Apalagi, dari 88 negara yang distudi ELSAM, baru 23 diantaranya yang memiliki kewajiban registrasi SIM Card. Bahkan, dari 57 negara yang memiliki UU Perlindungan Data Pribadi secara spesifik, hanya ada 6 negara yang memiliki kewajiban registrasi SIM Card.
Sedangkan dari 31 negara yang belum memiliki UU Perlindungan Data Pribadi, 8 negara diantaranya memiliki kewajiban registrasi SIM Card, salah satunya Indonesia. Minimnya jaminan perlindungan data pribadi maupun privasi secara umum di Indonesia, telah menjadi potensi ancaman tersendiri bagi penikmatan hak atas privasi warga negara.
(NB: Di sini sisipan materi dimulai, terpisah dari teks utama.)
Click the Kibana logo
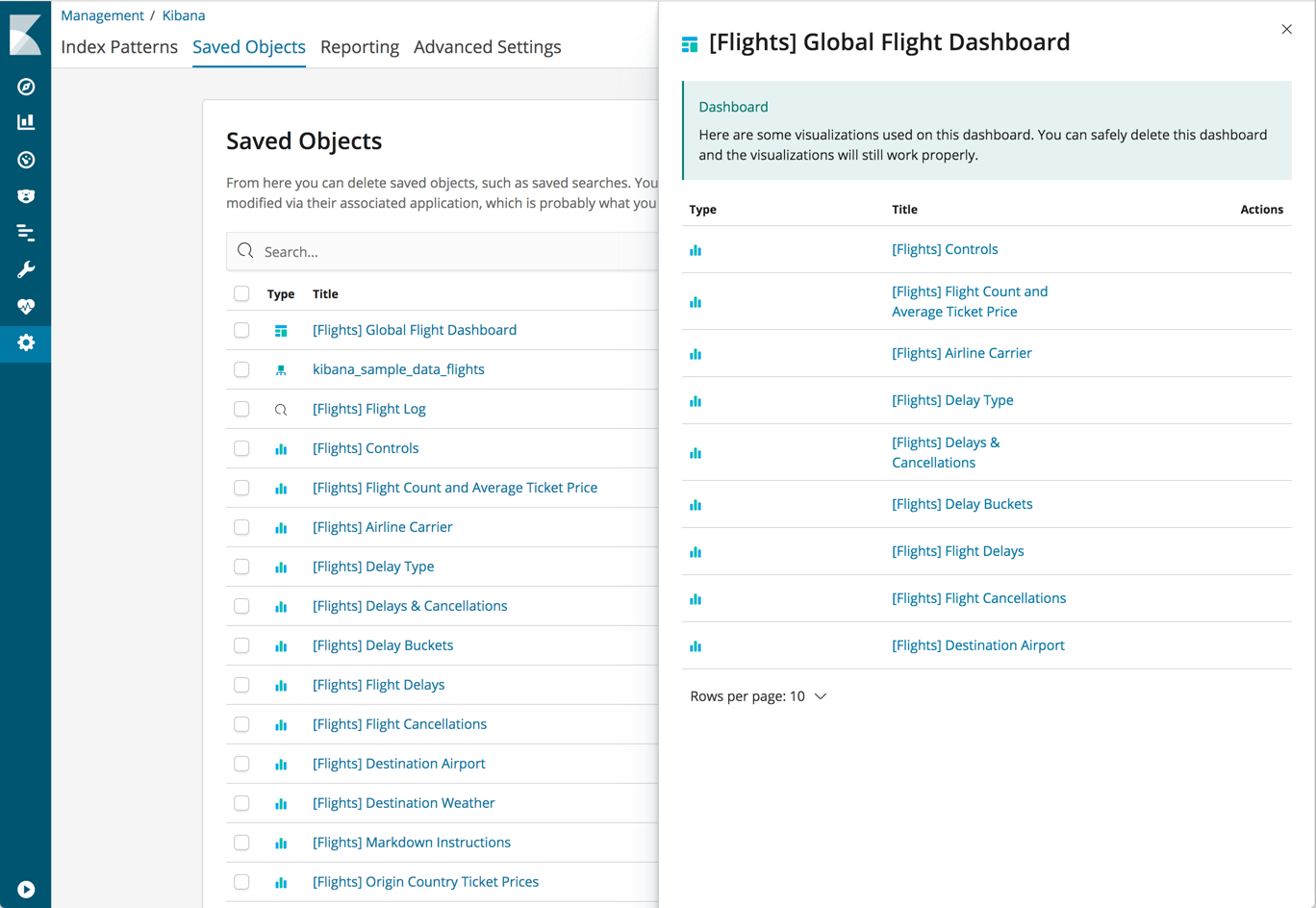Image resolution: width=1316 pixels, height=908 pixels. (26, 34)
Belum lagi, pelanggan diminta untuk mengirimkan NIK dan nomor kartu keluarga sekaligus, untuk dapat dilakukan sinkronisasi dengan Data Kependudukan dan Pencatatan Sipil.
ELSAM berharap Undang-undang Perlindungan Data Pribadi penting untuk segera diwujudkan, karena ada dugaan kebocoran data pribadi yang mengemuka seiring dengan pemberlakuan kebijakan registrasi ulang “SIM Card” pengguna layanan telepon seluler.
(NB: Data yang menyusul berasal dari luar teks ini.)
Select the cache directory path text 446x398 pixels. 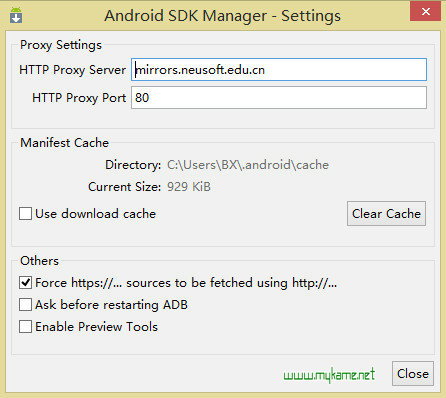248,165

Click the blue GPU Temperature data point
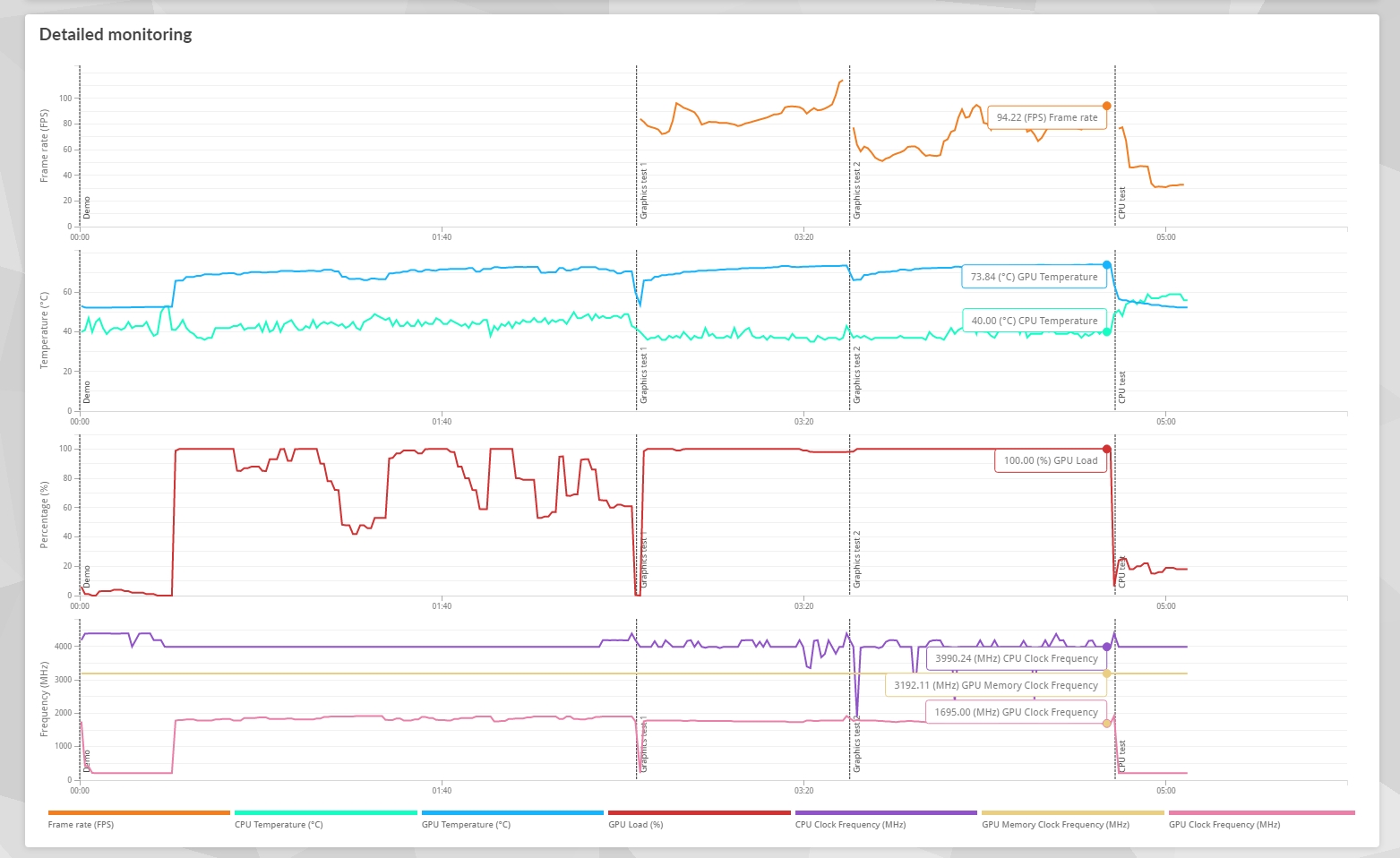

Apalagi dugaan kebocoran data pribadi dari pemberlakuan kebijakan registrasi ulang “SIM Card” ini telah membuka tabir perihal buruknya mekanisme perlindungan data pribadi selama ini.
Situasi ini terjadi setidaknya karena tiga hal, pertama yakni rendahnya kesadaran publik dalam menjaga atau melindungi data pribadinya, sehingga mereka dengan mudah menyebarkan atau memindahtangankan data pribadinya ke pihak lain.
“Tegasnya, pada umumnya masyarakat belum menempatkan data pribadi sebagai bagian dari properti yang layak dilindungi,” katanya.
Kedua belum adanya perangkat undang-undang yang memadai untuk melindungi data pribadi, khususnya terkait dengan kewajiban pengumpul dan pengelola data.
Dan ketiga, makin massifnya praktik-praktik pengumpulan data secara massal (mass data mining), yang dilakukan oleh pemerintah maupun swasta, baik atas sepengetahuan pemilik data maupun tidak.
“Kebijakan registrasi SIM Card sebenarnya bukanlah kebijakan populis, karena dalam praktiknya sangat rentan penyalahgunaan data pribadi pengguna yang dikumpulkan,” ujar dia.